Let me know if you are going to make it up to Minot for the tourney! The little woman and I will be there for the weekend! I think we got rooms at the Sleep Inn that is attached to the mall. It has an indoor waterpark.


----------



## purepower (Sep 11, 2004)

fish, hunt, bowl, and get all my stuff ready for the next year.


----------



## Ty (Mar 11, 2004)

drink beer, snort weed, and smoke heroin.

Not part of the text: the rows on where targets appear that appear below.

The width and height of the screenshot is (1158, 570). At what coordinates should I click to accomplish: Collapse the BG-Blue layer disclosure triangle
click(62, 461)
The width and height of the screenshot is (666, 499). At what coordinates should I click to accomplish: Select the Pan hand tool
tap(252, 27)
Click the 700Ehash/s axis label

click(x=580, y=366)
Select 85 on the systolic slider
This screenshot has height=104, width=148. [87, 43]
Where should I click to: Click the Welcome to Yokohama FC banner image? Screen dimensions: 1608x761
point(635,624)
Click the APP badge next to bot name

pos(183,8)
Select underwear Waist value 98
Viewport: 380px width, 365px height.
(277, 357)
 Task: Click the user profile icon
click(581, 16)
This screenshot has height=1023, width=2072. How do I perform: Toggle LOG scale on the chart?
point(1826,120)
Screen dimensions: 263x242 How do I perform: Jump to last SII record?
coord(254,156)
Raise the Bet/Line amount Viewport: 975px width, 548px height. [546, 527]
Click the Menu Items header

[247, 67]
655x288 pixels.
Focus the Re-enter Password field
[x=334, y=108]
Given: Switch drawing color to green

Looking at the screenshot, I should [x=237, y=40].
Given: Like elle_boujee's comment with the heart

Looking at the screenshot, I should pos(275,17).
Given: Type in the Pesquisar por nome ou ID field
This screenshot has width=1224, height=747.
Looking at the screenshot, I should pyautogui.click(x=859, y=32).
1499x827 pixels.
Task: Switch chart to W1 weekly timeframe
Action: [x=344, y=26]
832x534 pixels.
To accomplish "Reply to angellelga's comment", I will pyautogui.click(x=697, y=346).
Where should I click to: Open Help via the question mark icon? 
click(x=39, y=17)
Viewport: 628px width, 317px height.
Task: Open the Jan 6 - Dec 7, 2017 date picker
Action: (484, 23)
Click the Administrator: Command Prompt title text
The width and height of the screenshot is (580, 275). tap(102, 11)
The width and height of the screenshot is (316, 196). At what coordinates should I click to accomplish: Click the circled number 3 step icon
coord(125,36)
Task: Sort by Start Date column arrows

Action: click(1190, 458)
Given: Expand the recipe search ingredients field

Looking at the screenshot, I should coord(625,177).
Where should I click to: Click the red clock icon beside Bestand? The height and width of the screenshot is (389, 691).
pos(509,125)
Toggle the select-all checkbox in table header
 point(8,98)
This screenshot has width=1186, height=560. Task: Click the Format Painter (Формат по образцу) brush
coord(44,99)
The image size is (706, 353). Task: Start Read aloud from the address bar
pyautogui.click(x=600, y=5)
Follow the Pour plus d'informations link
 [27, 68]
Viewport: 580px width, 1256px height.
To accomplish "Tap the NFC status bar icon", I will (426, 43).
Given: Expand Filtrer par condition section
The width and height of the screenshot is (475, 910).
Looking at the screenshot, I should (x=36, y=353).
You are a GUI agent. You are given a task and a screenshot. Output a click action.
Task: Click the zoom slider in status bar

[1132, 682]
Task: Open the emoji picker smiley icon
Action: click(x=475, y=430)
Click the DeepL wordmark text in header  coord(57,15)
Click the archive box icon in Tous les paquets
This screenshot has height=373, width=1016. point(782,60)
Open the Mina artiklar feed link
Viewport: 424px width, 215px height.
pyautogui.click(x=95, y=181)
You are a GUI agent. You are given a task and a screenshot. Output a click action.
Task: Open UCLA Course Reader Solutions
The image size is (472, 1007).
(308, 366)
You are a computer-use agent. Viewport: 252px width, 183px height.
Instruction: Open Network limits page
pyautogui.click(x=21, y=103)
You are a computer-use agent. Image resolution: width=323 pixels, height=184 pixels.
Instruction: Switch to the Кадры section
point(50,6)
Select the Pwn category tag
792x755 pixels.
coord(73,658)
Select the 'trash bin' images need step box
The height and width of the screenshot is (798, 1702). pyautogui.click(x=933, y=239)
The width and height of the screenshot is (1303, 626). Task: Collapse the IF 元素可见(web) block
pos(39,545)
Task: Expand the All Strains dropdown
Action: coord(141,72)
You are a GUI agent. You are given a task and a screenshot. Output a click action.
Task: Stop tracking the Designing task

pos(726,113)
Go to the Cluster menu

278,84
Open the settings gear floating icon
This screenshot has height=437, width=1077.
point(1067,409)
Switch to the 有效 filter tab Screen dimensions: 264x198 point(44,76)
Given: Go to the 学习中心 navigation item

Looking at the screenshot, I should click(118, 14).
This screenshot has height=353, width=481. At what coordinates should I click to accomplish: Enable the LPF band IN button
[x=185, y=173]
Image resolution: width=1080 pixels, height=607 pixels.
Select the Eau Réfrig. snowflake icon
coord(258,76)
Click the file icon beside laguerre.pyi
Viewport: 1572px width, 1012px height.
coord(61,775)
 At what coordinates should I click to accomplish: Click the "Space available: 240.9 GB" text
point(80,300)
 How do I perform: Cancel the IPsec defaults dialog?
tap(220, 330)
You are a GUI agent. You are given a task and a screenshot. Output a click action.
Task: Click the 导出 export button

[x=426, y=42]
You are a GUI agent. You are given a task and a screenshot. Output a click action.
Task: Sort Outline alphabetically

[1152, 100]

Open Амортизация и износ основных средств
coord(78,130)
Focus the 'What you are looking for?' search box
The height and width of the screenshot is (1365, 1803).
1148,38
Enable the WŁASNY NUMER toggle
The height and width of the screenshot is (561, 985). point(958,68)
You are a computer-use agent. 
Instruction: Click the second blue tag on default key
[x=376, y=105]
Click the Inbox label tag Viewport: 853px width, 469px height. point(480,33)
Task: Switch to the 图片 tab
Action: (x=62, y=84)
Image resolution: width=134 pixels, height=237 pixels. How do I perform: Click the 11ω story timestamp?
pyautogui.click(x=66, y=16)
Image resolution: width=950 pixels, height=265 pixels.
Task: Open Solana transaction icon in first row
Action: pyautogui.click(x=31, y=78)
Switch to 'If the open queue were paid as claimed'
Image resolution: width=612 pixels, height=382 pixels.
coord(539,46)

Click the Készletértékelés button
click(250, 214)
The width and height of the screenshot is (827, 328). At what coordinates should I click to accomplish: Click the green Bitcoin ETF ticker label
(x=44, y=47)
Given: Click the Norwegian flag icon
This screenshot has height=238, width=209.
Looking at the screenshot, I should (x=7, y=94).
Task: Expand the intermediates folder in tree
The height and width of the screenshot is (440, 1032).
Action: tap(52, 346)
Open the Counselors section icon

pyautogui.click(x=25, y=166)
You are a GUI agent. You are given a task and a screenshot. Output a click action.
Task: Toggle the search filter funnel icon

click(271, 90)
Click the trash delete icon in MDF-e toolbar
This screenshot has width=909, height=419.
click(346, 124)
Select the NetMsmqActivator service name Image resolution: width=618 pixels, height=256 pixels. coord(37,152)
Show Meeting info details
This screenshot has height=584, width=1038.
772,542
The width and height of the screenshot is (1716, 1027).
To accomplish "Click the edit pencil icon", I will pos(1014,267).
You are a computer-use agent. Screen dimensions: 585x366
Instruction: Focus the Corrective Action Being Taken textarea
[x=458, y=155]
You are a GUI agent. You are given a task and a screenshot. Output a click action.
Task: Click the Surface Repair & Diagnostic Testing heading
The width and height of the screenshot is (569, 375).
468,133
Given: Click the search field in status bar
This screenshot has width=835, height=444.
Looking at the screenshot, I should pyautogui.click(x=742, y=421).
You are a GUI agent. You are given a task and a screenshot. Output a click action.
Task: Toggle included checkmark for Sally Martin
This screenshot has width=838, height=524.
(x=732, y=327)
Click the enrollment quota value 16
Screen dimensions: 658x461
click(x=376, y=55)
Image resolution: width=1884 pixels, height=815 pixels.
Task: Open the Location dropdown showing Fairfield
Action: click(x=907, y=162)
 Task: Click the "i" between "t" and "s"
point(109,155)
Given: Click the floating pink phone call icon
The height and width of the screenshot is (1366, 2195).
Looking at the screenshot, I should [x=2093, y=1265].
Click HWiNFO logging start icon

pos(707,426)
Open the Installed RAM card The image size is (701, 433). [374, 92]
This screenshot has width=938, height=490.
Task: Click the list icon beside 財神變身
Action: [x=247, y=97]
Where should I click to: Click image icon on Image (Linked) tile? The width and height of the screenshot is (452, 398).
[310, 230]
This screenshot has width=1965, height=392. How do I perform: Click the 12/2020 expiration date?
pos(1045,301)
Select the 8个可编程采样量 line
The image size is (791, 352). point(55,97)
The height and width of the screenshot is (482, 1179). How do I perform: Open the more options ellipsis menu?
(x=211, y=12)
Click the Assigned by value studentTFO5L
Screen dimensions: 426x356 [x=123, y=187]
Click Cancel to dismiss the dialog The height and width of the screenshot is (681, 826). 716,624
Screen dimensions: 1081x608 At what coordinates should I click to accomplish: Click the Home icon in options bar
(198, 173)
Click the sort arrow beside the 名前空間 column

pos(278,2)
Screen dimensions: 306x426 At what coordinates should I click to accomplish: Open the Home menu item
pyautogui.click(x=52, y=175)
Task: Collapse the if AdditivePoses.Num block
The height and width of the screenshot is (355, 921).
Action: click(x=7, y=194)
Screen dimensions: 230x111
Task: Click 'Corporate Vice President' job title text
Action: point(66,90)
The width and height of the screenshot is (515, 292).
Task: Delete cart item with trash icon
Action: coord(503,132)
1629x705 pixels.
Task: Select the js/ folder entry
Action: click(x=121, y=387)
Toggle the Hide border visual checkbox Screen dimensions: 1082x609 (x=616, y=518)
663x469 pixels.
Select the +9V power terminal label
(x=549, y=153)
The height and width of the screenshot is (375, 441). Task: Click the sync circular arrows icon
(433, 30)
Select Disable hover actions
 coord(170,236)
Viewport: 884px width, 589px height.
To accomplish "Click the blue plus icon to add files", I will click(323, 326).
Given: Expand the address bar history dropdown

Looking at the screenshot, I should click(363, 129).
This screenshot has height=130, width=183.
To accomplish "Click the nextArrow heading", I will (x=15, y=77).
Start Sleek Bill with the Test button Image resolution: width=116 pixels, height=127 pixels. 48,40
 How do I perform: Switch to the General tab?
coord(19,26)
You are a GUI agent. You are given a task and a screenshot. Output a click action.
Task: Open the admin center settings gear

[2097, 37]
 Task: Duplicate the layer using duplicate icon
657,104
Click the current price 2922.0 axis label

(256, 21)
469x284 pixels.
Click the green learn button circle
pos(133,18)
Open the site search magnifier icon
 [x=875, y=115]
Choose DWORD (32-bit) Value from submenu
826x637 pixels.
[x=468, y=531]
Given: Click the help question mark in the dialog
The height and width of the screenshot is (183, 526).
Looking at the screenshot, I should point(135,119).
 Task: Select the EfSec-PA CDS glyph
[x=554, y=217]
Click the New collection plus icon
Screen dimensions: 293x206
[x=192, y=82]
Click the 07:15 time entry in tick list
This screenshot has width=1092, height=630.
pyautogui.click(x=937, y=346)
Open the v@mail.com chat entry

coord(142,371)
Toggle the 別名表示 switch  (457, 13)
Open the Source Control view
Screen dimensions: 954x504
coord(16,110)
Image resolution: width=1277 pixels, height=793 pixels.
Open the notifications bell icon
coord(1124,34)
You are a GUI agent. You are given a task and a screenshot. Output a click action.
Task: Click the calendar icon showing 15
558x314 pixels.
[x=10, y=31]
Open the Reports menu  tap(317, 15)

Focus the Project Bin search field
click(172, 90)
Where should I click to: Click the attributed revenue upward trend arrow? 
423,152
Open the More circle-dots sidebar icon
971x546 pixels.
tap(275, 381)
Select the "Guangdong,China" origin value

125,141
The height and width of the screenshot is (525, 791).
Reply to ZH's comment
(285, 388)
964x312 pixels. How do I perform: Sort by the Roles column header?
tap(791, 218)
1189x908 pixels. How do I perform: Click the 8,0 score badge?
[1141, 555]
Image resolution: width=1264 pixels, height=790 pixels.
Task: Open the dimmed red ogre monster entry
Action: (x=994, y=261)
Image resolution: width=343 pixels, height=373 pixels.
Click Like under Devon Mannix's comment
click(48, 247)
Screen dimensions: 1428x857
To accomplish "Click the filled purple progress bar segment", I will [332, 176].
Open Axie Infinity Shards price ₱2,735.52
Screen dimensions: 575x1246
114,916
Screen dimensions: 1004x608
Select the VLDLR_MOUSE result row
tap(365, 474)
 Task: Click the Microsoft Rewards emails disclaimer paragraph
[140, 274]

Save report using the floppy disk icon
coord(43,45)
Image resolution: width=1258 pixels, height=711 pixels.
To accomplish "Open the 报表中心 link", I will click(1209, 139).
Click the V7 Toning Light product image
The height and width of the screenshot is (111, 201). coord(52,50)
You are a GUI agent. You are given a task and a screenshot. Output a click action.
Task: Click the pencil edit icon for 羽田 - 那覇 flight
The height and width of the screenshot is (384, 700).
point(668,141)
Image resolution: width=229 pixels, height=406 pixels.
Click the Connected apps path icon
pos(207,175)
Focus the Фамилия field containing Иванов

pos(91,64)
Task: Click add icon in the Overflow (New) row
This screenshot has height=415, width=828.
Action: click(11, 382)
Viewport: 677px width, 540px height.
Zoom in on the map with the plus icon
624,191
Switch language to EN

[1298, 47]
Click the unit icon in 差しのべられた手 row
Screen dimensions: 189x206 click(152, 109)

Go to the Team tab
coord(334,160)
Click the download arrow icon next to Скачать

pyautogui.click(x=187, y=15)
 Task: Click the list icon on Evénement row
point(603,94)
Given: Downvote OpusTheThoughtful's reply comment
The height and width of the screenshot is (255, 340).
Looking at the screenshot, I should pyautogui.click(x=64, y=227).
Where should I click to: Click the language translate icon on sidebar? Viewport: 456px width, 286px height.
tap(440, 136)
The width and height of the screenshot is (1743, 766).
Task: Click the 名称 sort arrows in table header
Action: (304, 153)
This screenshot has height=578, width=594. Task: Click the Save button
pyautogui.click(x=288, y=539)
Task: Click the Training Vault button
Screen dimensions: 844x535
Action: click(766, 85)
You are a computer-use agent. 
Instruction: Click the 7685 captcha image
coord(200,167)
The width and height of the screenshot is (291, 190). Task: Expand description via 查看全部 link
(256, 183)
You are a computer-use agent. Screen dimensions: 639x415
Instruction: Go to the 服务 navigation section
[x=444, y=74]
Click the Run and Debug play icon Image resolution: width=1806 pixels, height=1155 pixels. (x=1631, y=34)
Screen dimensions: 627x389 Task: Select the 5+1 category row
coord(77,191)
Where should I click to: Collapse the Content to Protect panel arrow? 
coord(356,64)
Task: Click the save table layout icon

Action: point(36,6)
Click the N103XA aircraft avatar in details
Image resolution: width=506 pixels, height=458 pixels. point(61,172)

Oh yea, kill snow geese by the truckloads! :evil: :sniper:


----------



## DJRooster (Nov 4, 2002)

What???...Snort weed? That must make you sneeze!!


----------



## Quackkills9 (Oct 25, 2004)

Playing hockey, Gopher Hockey on tv, Ice fish, Drink beer, get some plans and things ready for next hunting season, work, college.


----------



## BIG BEN (Jan 4, 2004)

I practice hard for basketball, and baseball, i'm in eith grade and already on the varsity team for both sports. But i also will hunt ducks with camera.


----------



## dakotadux (Nov 9, 2003)

I obey the "Prime Directive" which is to consume as much beer as possible...Plan/Dream on which shotgun to next add to the arsenal (maybe this year is the year I finally pull the trigger and get that Browning Citori!)...and think of ways to improve the old hunting shack!!

:beer:


----------



## Chris Schulz (Sep 7, 2004)




----------



## greenhead (Jun 1, 2004)

Drive around and scout out new area.


----------



## diver_sniper (Sep 6, 2004)

i take random road trips to nodak and just drive around looking at the ducks that have moved up, not scouting or anything, just looking...with gas on the rise its gonna be costly this year, its not going to stop me though.


----------



## Draker16 (Nov 23, 2004)

I like to ice fish alot, but havent got out as much as I would like because I am also going to school.


----------



## STINGER (Apr 2, 2005)

Honey do list ................ vacation with the FAMILY ................ work on waterfowl projects ............... fundraise for DUCKS .............. and get ready for the upcoming season


----------



## dlip (May 16, 2004)

Try to shoot in as many trap/skeet competitions as I can, turkey hunt, cat hunt, squirrel hunt, in between all that, I go insane.


----------